In NR, which is designed to support high gain and dynamic beamforming, e.g. by means of utilizing hundreds of antenna elements at the base station, so called massive Multiple Input Multiple Output (MIMO), this solution may not work. This is depicted in FIG. 4.
In NR a typical situation is that a wireless device reports an unknown “away MRS” but then it cannot read any system information, such as the SS+MIB, of the corresponding radio network node. Therefore, even if we would transmit a CGI in the MIB in NR the ANR algorithm may still fail.
A procedure of “release and redirect” in which the wireless device is released from the serving radio network node with an instruction to connect to the new unknown radio network node and inform the new unknown radio network node about the CGI of the old source radio network node such that the new radio network node may initiate the ANR establishment has been discussed as a solution to this problem. But, as depicted in FIG. 4 it is possible that the wireless device may hear another SS+MIB, dashed transmission of SS2 in the FIG. 4, but it is the wrong one.

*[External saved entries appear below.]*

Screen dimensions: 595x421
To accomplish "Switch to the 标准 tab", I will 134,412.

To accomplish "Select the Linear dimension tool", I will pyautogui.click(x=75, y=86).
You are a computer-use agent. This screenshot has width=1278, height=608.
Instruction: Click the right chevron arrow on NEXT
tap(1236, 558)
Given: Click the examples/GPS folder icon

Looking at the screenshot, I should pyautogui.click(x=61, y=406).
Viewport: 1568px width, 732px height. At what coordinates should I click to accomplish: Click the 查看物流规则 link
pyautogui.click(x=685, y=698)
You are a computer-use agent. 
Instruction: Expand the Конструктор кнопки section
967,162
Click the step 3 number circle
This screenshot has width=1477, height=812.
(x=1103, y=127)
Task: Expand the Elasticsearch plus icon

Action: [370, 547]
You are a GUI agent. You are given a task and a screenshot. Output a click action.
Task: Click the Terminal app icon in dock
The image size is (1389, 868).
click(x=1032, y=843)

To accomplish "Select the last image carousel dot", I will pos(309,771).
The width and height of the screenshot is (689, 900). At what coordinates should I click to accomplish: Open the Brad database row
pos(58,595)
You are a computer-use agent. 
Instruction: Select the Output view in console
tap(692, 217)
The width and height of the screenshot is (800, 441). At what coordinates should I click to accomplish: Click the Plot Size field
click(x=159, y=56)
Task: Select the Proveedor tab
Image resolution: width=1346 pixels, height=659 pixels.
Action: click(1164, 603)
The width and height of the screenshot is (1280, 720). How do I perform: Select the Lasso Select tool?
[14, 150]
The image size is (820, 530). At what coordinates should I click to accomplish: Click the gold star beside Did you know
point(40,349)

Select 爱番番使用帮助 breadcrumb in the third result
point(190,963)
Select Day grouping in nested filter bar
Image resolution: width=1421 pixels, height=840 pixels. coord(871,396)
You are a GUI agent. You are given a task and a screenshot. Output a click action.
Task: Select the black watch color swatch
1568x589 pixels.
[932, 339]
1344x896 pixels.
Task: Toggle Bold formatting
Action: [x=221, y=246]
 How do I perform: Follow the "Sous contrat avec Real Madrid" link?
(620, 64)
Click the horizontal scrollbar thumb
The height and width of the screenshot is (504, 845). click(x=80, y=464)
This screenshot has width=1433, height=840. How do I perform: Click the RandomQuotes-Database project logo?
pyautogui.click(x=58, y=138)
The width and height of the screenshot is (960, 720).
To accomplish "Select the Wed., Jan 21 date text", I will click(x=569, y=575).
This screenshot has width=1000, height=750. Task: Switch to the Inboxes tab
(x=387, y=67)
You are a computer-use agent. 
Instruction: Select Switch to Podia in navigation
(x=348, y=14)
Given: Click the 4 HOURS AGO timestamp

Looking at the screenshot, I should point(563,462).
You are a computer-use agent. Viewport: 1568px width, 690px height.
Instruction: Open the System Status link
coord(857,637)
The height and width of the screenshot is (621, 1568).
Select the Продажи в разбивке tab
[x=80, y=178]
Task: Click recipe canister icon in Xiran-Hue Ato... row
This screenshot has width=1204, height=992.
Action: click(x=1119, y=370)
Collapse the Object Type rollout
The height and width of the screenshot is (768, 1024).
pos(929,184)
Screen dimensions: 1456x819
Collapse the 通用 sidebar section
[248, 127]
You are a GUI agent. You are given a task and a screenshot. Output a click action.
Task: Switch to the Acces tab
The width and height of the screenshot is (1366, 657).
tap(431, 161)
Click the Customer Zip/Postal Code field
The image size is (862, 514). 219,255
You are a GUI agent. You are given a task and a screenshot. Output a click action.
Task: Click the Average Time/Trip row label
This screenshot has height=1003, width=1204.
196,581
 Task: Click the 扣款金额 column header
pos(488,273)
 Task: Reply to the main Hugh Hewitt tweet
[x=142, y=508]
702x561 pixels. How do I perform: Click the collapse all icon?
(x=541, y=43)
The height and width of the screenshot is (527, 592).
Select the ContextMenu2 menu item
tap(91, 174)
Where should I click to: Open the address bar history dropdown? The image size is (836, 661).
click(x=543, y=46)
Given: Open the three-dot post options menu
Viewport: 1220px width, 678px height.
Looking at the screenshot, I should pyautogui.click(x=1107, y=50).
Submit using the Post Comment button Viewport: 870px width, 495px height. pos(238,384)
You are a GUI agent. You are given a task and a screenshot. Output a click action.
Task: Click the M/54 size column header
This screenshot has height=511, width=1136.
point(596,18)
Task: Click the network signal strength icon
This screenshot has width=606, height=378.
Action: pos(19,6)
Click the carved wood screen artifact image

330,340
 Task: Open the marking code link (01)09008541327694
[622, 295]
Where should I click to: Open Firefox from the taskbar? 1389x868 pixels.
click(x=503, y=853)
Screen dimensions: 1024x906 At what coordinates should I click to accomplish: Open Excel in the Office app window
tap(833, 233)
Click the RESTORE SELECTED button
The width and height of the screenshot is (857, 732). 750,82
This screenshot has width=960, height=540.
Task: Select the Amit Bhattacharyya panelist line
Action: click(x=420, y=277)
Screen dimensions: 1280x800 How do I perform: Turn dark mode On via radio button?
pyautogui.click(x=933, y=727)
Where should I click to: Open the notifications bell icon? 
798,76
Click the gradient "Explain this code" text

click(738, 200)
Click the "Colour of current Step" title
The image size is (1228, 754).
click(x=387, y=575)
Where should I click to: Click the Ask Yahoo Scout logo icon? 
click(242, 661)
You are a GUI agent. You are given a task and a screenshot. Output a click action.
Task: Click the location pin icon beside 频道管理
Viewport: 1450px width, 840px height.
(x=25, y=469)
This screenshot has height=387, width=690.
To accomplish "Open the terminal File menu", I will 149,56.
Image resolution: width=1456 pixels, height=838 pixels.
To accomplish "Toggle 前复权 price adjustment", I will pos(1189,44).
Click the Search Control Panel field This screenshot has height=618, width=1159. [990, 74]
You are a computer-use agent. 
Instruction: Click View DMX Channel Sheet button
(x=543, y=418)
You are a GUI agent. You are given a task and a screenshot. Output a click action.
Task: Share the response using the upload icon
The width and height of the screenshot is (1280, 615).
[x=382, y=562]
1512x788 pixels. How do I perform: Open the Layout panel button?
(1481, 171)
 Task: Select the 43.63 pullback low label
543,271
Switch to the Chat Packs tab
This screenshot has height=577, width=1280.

If ANR does not work, then the network cannot figure out what an MRS comparison means and a handover cannot be performed, e.g. move the wireless device context, re-direct backhaul traffic, assign contention free PRACH, etc, in time.
Figuring out the SS associated with a particular MRS does not help much since the SS identity (SSI) is not globally unique. We have just moved the problem from the MRS-domain to the SSI-domain. Many nodes in the network transmit SS3 and the radio network node does not know which radio network node sent the SS3. Without a working ANR solution for NR, the active mode mobility solution does not work which leads to a reduced or limited performance of the wireless communication network.